Il résulte de l'article 1134, alinéa 1er, du Code civil, dans sa rédaction antérieure à celle issue de l'ordonnance du 10 février 2016, que la renonciation par l'époux à sa qualité d'associé lors de l'apport fait à la société de biens communs par son conjoint ne fait pas obstacle à ce que l'unanimité des associés lui reconnaisse ultérieurement, à sa demande, cette même qualité.
1. Une décision intéressant potentiellement des millions de sociétés. Un intéressant arrêt, publié au Bulletin, a été rendu par la Chambre commerciale de la Cour de cassation, qui revient sur les conditions dans lesquelles s’applique l’article 1832-2 du Code civil N° Lexbase : L2003ABS [1]. Rappelons que ce texte, dont la suppression est demandée par une partie des praticiens – notaires notamment – et de la doctrine protège le conjoint en cas d’acquisition ou de souscription de parts sociales (les sociétés concernées sont plusieurs millions : SCI, SARL, SNC, etc.) effectuée au moyen de biens communs, en lui permettant de revendiquer la qualité d’associé pour la moitié des parts.

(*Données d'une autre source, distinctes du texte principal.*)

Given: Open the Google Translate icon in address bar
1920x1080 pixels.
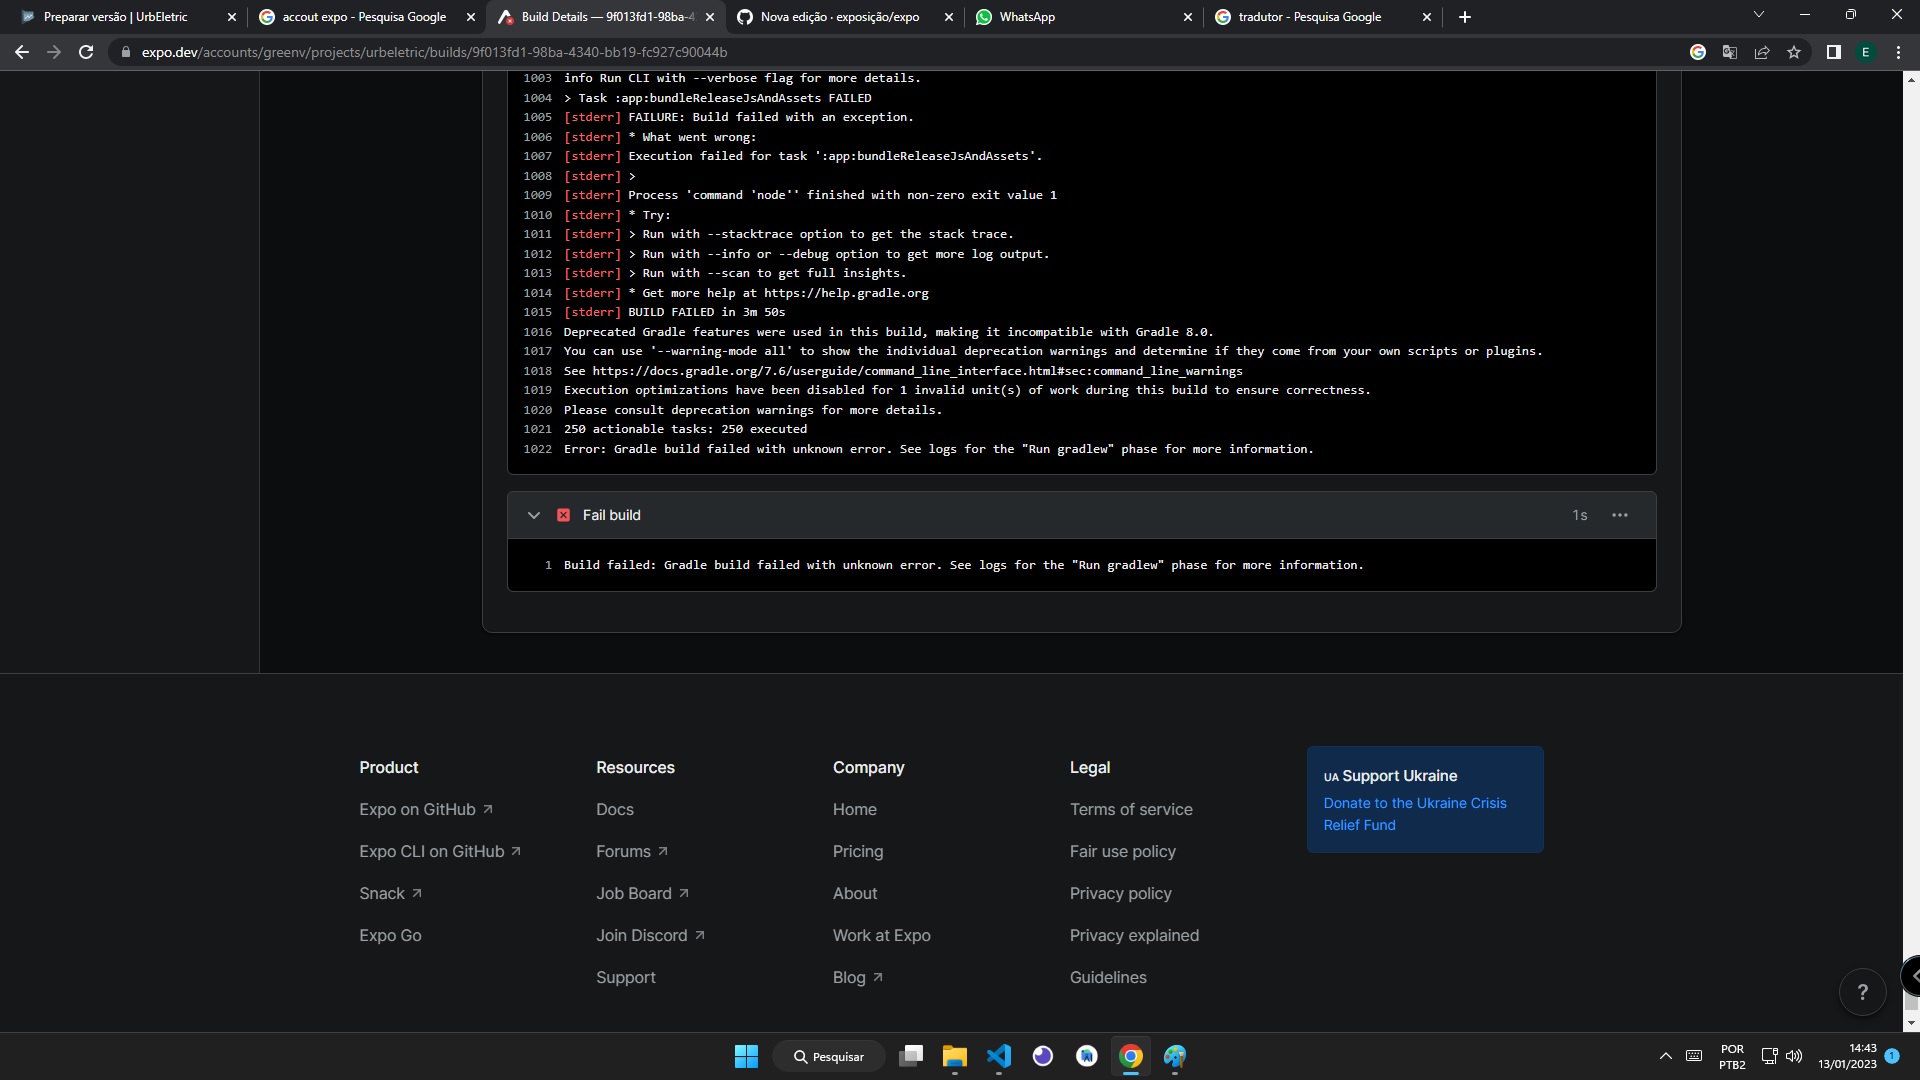Looking at the screenshot, I should point(1730,52).
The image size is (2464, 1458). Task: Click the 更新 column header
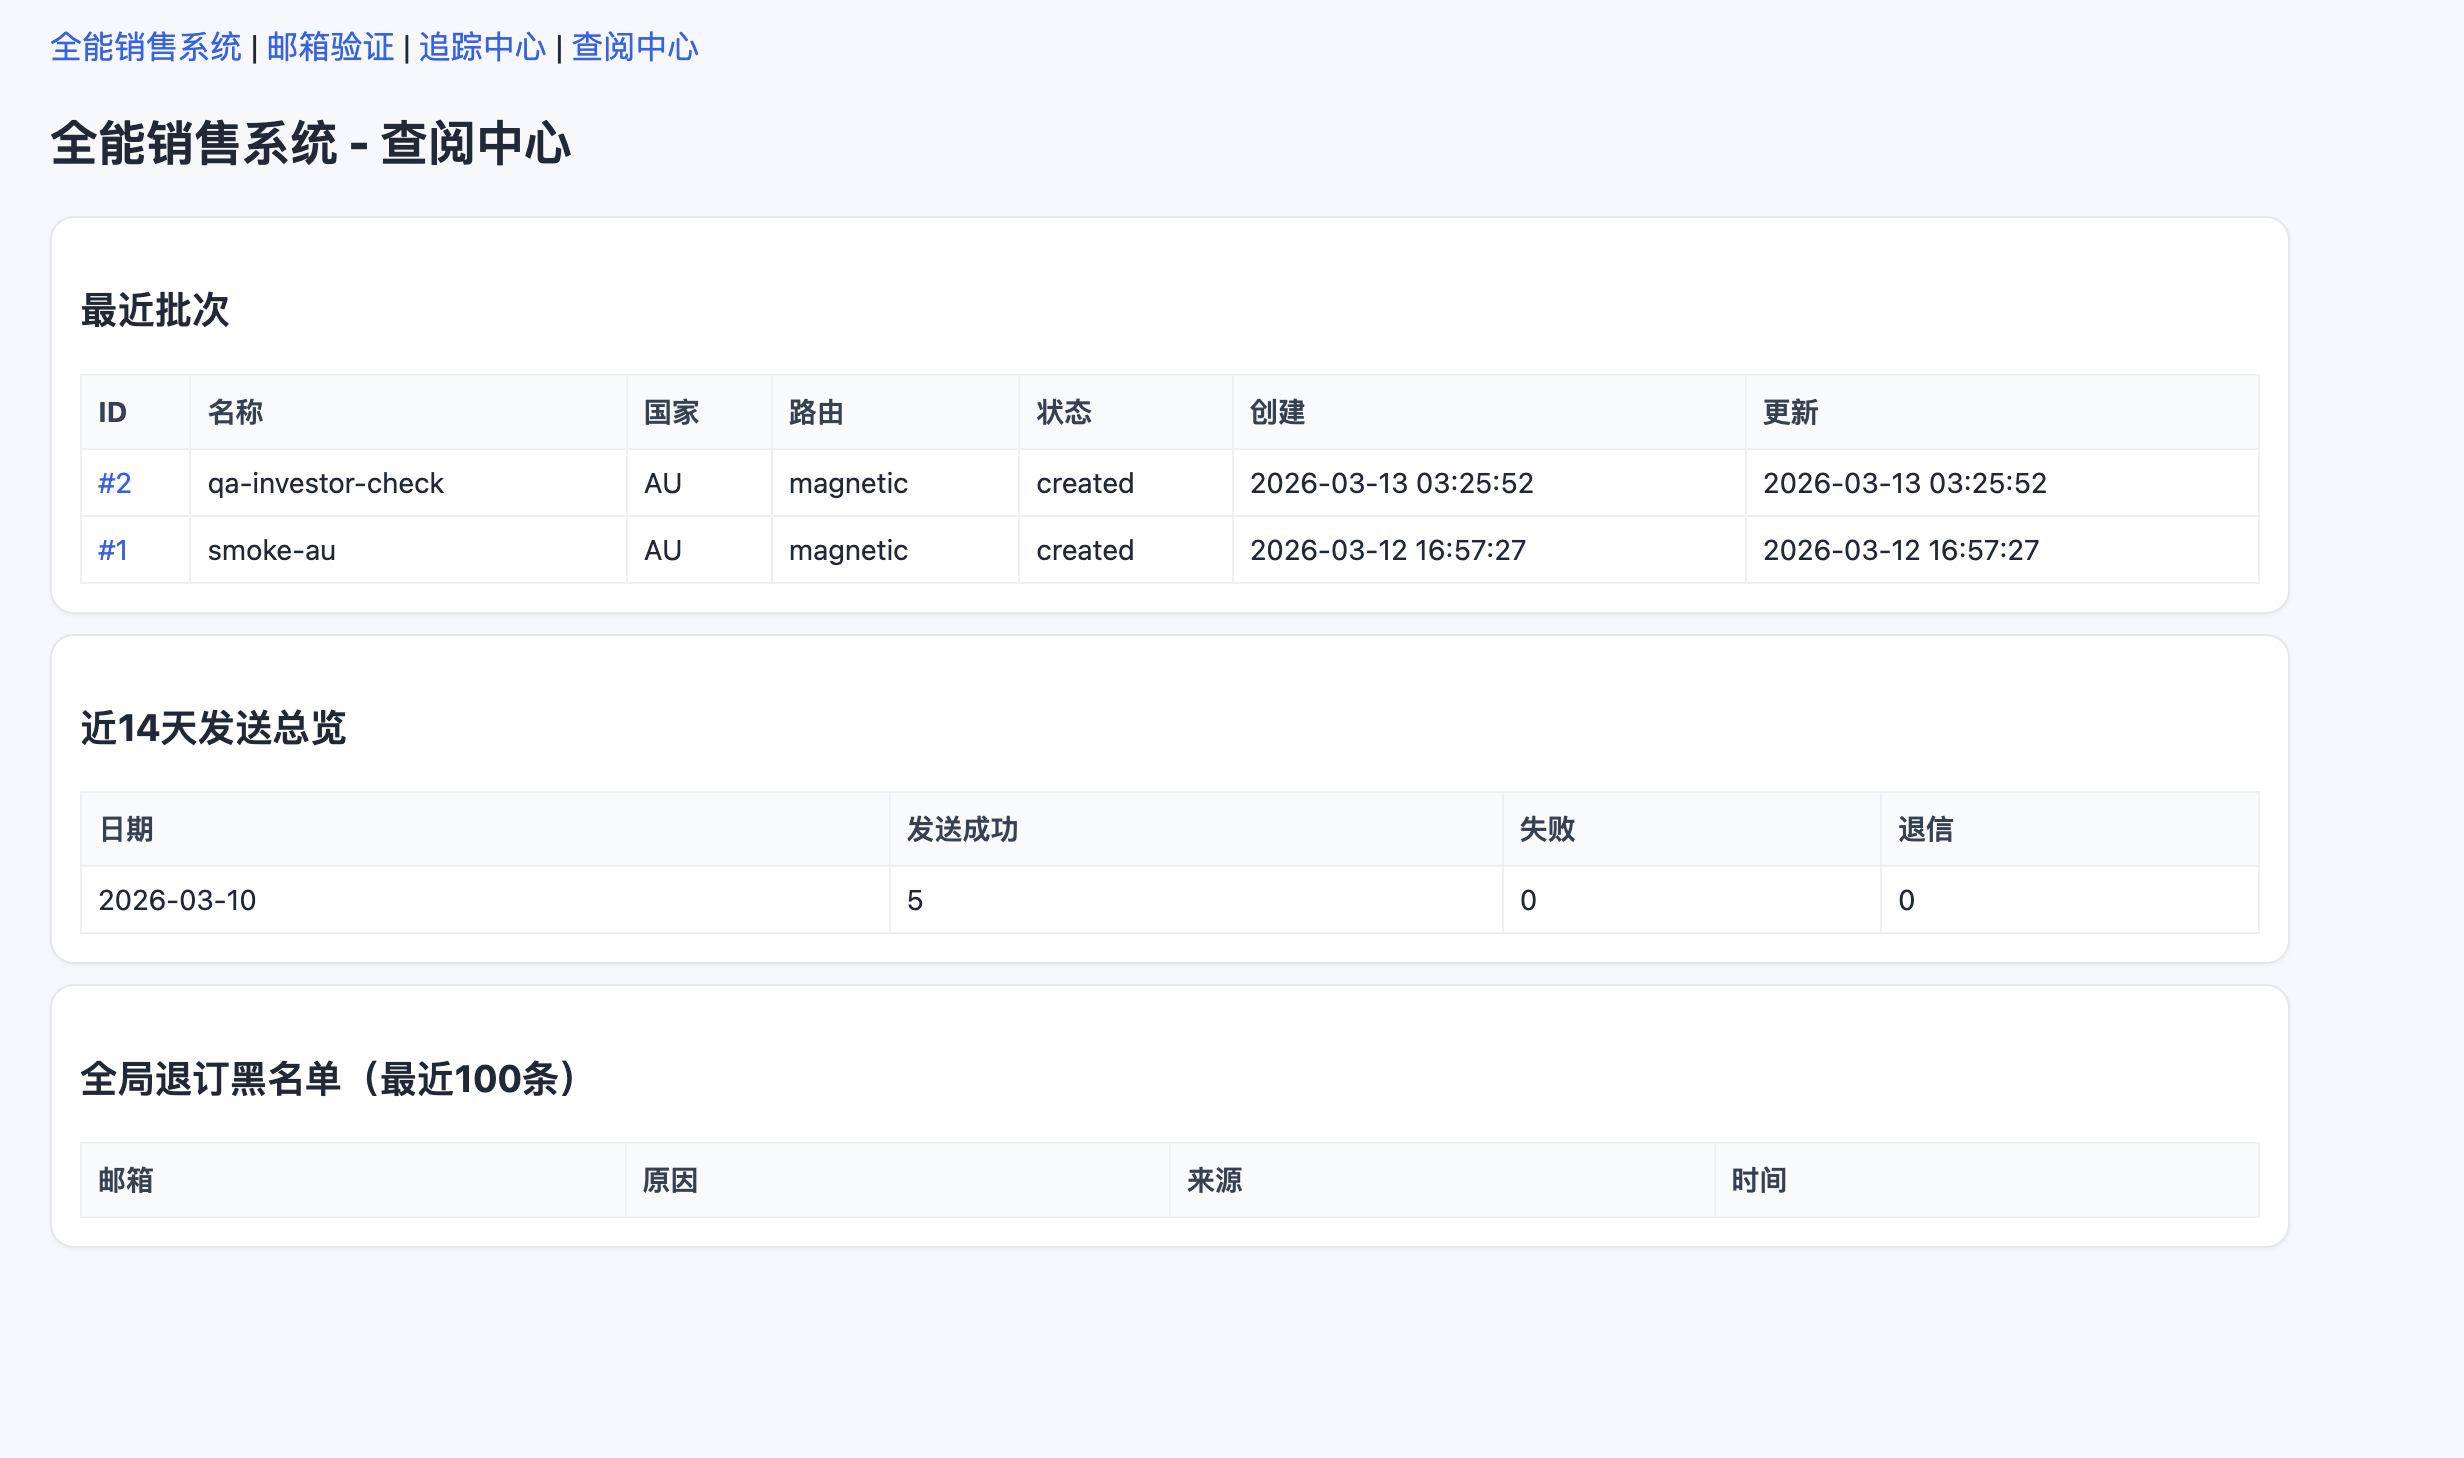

2. L’espèce ayant donné lieu à l’arrêt. Dans l’affaire ayant donné lieu à l’arrêt, la société en cause était un groupement agricole d'exploitation en commun (GAEC) constitué entre un père et son fils. Rappelons que le GAEC est une société civile de type particulier, aux termes de l’article L. 323-1 du Code rural et de la pêche maritime N° Lexbase : L3826AEG. L’information requise par l’article 1832-2 avait été fournie à l’épouse de l’un des deux associés (on supposera qu’il s’agissait de l’épouse du père associé et de la mère du fils lui aussi associé), dès lors que cet associé était en communauté de biens avec son conjoint. Les statuts indiquaient que l’épouse reconnaissait ne pas avoir la qualité d’associé. L’arrêt n’indique pas la date de constitution du GAEC, mais postérieurement à celle-ci, dans le cadre d’une assemblée tenue le 11 octobre 2012, l’épouse se trouvait agréée, à sa demande, en qualité d'associée à concurrence de la moitié des parts dépendant de la communauté de biens existant entre elle et son époux. Une assemblée générale tenue le 29 avril 2014 prenait la décision de proroger l’existence du GAEC, et une troisième assemblée en date du 4 mars 2016 approuvait les comptes sociaux pour l’exercice clos au 30 juin 2015.
3. L’enjeu du litige. Bien qu’ayant consenti en tant qu’associé à l’intégration de son épouse, l’associé marié – le père supposera-t-on, donc – assignait par la suite le GAEC en annulation des différentes assemblées tenues. La cour d’appel [2] saisie du litige accueillait ses demandes, jugeant que l’épouse n’avait pas valablement acquis la qualité d'associé du groupement. Les différentes assemblées étaient donc annulées, la dissolution du GAEC était constatée et sa liquidation était ordonnée. Le GAEC formait alors un pourvoi en cassation. L’arrêt commenté, qui censure la décision attaquée, enrichit le dispositif relatif au conjoint associé sur trois points, en réalité.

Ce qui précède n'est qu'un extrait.